Logo: For Leaven's Sake

By Sam Collins

My wife and I recently returned from a vacation to Tennessee, where we visited some of my kinfolk. We also took in some of the natural wonders of the region that gave birth to MoonPies (a confection that resembles a chocolate-covered hockey puck) and a style of music that is best performed by individuals with slightly swollen nasal passages.

While in the Volunteer State, Sharon and I did some hiking. Some of it was fairly challenging. To make it down one cliff to the stream below, we traversed a series of steep change-of-direction switchbacks that made me feel like a living graph illustrating a shifty politician’s policy U-turns at election time.

Escalating arthritic joint pain and a diminishing range of motion have changed the way I approach the treks I tackle—particularly the steeper, rockier trails that present me with the approximate challenge faced by a busboy trying to balance a teetering stack of dishes on a high wire during an earthquake measuring 7.9 on the Richter scale. For the most part, however, I’m able to trudge up the ascents and down the descents by using a more deliberate approach and a sturdy walking stick. Rather than give up something because it presents increased challenges, I’ve decided to use what I’ve got for as long as I’ve got it.

And isn’t that the choice most of us face at numerous points in our lives?
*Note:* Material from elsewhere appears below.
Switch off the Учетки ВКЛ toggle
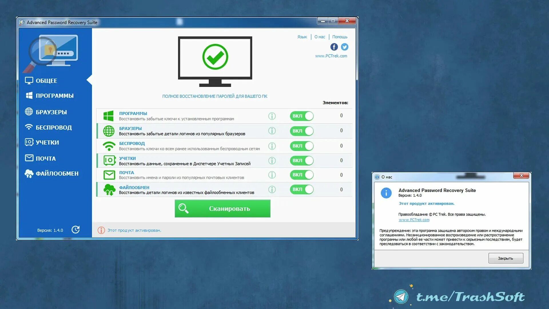Image resolution: width=549 pixels, height=309 pixels. [302, 161]
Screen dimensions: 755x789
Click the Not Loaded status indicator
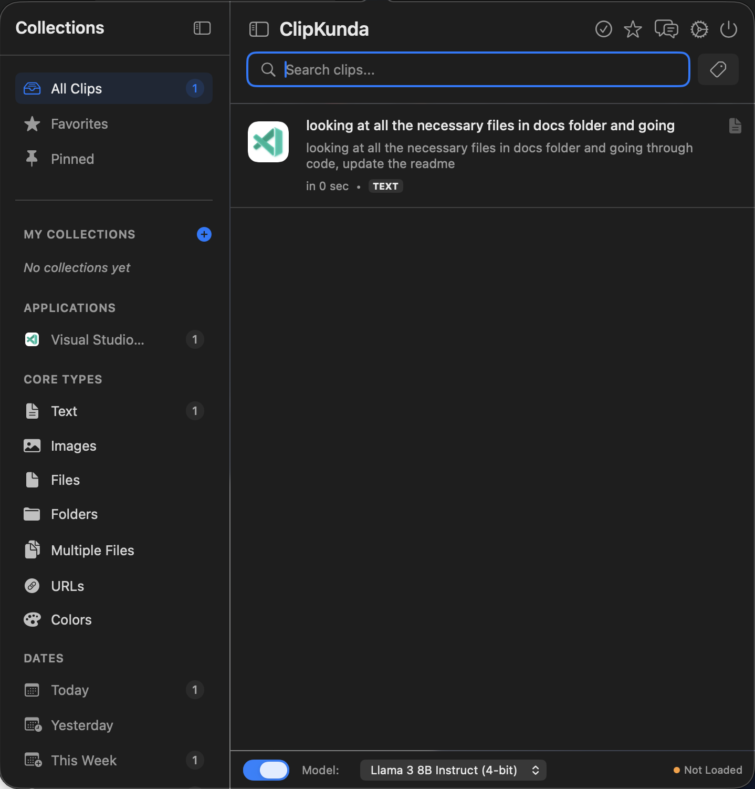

We can either run up the white flag of surrender or we can attempt to use what’s at our disposal.

When faced with a hungry multitude, the disciples wanted to either send the people away with empty stomachs or gain access to Jesus’ credit card and a caterer’s cell phone number. The Lord challenged his followers to join him in blessing and using what they had: a few fish sticks and cold hushpuppies gleaned from a young boy’s lunchbox (John 6:1–14).

It’s always easier to refuse to take action because of the challenge presented by what we lack than it is to find the creativity, will, and gumption to use what we have. But often God calls us to move ahead with our current assets.

Faced with a wayward world full of wounded souls, small congregations can’t afford to hesitate because they lack the attendance figures and back account balances of megachurches. Middling-sized holiness movements cannot sit on their hands because they don’t have the cash or clout of the Southern Baptists. Individuals should not refuse to act because they can’t, as the old song goes, “preach like Peter” or “pray like Paul.”

Maybe we’re convinced that we don’t have a lot and that what we have is leaking out of gaping holes in our resource buckets. That really doesn’t matter. All the Lord asks is that we use what we’ve got.


The views expressed in this column are not necessarily those of Church of God Ministries or, at points, even the writer, but are written with tongue firmly planted in cheek to hopefully provoke a leavening bit of laughter and a smidgen of thought.